Instructions for the task
Reproduce everything in the listing below from the line containing "You are a GUI" down to the line containing "tap(192, 20)", including both of those lines, without any changes.

Records to process
§
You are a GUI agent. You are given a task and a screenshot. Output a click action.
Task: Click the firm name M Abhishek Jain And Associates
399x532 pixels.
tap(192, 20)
§
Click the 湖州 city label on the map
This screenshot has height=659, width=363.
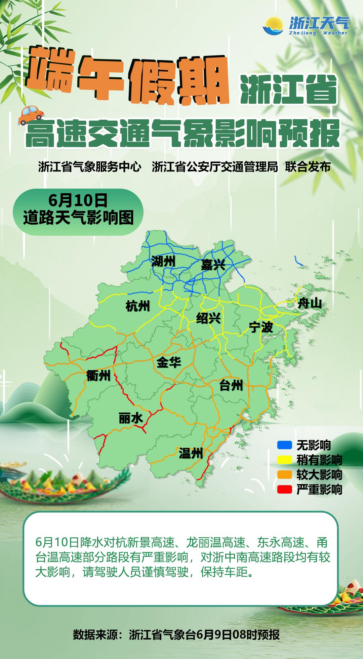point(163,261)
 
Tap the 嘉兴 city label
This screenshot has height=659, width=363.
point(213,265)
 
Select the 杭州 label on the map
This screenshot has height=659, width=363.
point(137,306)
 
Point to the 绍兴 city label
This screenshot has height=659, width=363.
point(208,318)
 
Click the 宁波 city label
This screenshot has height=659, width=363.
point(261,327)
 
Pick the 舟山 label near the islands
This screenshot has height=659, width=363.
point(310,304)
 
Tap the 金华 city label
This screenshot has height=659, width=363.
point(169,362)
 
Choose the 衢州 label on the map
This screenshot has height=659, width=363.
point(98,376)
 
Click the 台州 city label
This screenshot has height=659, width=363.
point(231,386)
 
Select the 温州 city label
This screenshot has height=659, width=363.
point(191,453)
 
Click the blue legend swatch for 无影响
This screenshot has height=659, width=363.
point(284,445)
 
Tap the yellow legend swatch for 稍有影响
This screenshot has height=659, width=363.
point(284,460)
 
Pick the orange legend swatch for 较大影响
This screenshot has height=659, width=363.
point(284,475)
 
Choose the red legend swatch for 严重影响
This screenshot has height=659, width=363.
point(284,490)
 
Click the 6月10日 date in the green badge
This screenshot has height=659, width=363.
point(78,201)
§
Full response
You are a GUI agent. You are given a task and a screenshot. Output a click action.
Task: Click the firm name M Abhishek Jain And Associates
399x532 pixels.
tap(192, 20)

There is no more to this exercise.